Re: SMART data & Self tests, not sure if my SSD is on it's last gasp

2020-12-30 Thread Joshua Judson Rosen
Storage still scares me, just as a general principle...,
so I'm basically never going to say "you really have nothing to worry about"...,
but I think I _might_ be able to settle your nerves a little:

On 12/30/20 2:04 PM, Bruce Labitt wrote:
> I think I have a SSD on the way out.  Last reboot took a REALLY long
> time.  Like 30 minutes.
Are you sure your computer wasn't just running an extensive fsck during that 
boot?

Assuming you're running one of the "ext" filesystem variants (ext4, ext3...),
you can try running dumpe2fs on each of your filesystems and looking at the 
"Last checked" field.
If that's the same as the last time you booted..., there you go.

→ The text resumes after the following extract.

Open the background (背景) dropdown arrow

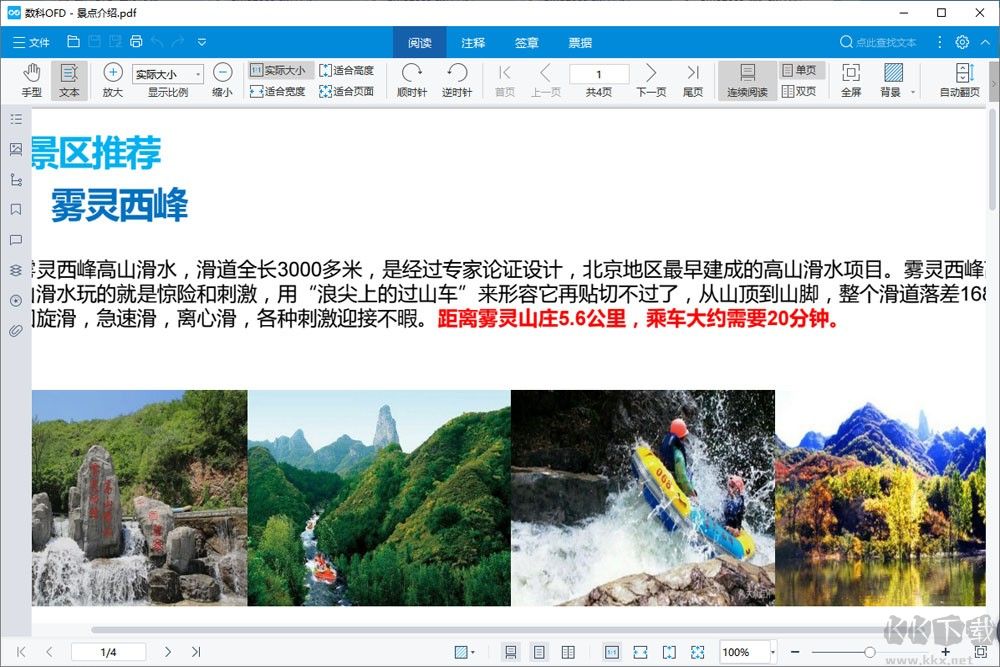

IIRC ext3 used to force periodic full fsck by default I'm not sure what the 
intervals were,
what the current defaults are, or when they might have changed. A lot of people 
liked to
disabled them, though, because otherwise the lengthy fsck always seemed to come 
at the
most unexpected and inopportune times (especially on laptops that might be 
running battery-only).
The relevant fields in the dumpe2fs output here are "Maximum mount count" and 
"Check interval".

Your smartctl output actually doesn't sound any alarms for me:

> I ran the smart data and self test and the SSD
> passes.  Overall assessment is disk is ok.  I really don't know how to
> interpret what the results are.
> 
> I think the disk is in pre-fail based on the smartctl output below

I think you're misreading the `attribute TYPE' column as an `attribute value 
summary interpretation'.

"Pre-Fail" doesn't mean "this drive *is* about to fail according to current 
value of this attribute",
it just means "this drive *would be* about to fail if the current value were
past the value in the THRESHOLD column".

The relevant paragraph from the smartctl manual:

 The Attribute table printed  out  by  smartctl  also  shows  the
 "TYPE"  of  the  Attribute.   Attributes are one of two possible
 types: Pre-failure or Old age.  Pre-failure Attributes are  ones
 which, if less than or equal to their threshold values, indicate
 pending disk failure.  Old age, or usage  Attributes,  are  ones
 which  indicate end-of-product life from old-age or normal aging
 and wearout, if the Attribute value is less than or equal to the
 threshold.   Please  note: the fact that an Attribute is of type
 'Pre-fail' does not mean that your disk is about  to  fail!   It
 only  has  this  meaning  if  the Attribute's current Normalized
 value is less than or equal to the threshold value.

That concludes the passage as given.